=== Begin Enclosure ===
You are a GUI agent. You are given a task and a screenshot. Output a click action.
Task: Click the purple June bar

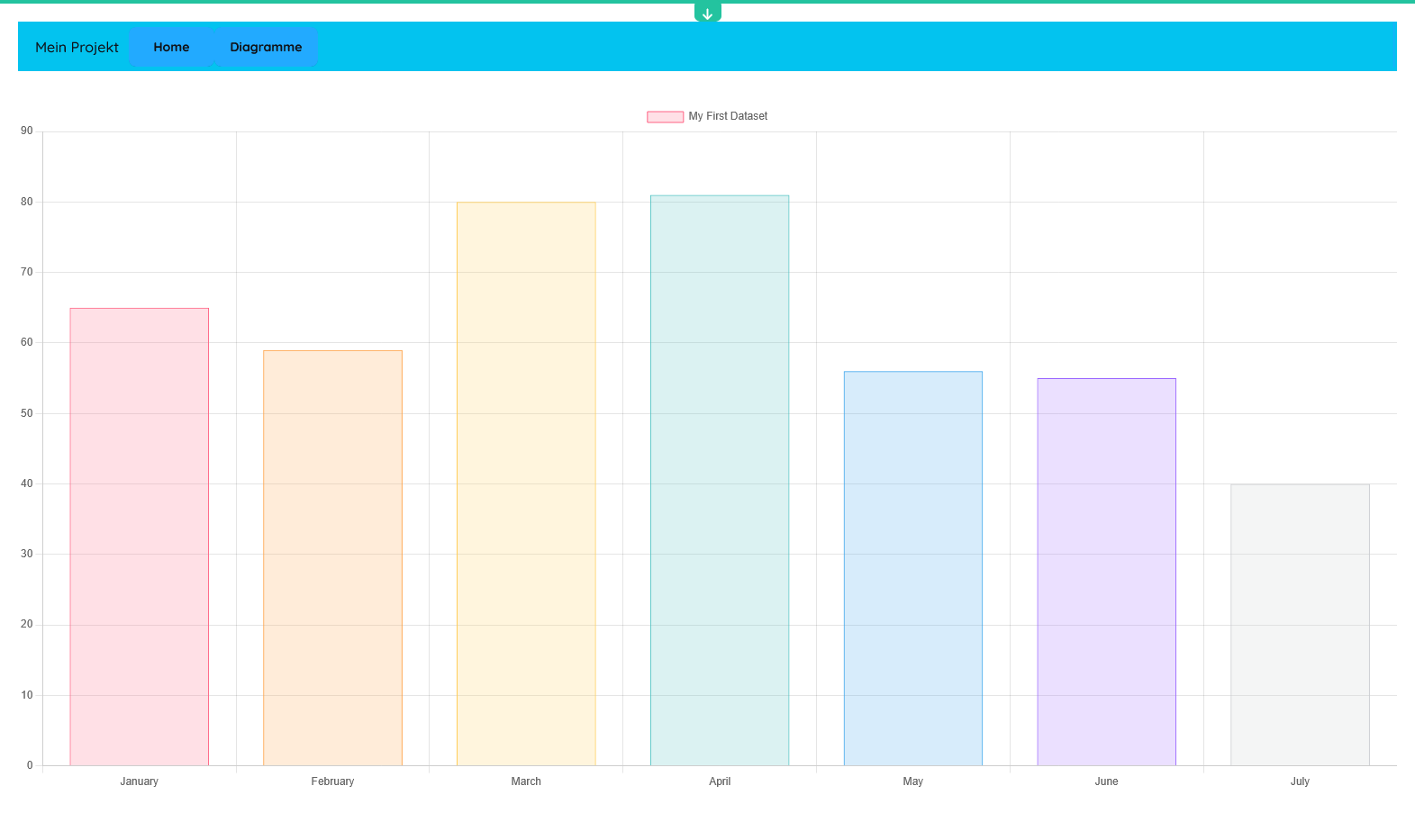1106,572
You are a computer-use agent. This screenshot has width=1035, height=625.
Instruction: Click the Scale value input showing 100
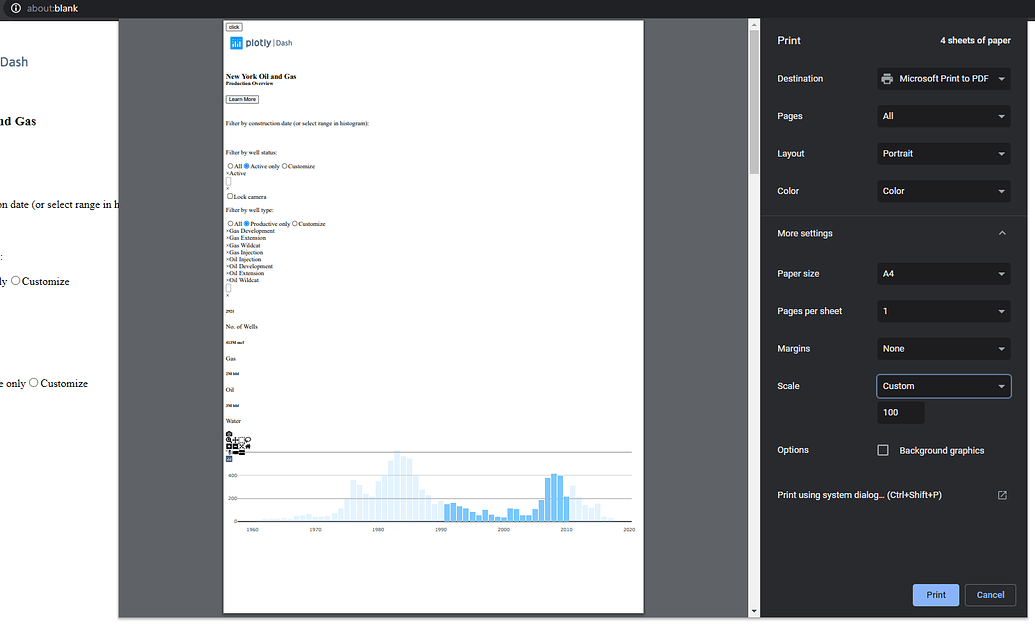pos(899,412)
=== End Enclosure ===
Assigned task:
Scan the data above for the word "agent", then copy every line that holds it.

Task answer:
You are a GUI agent. You are given a task and a screenshot. Output a click action.
You are a computer-use agent. This screenshot has width=1035, height=625.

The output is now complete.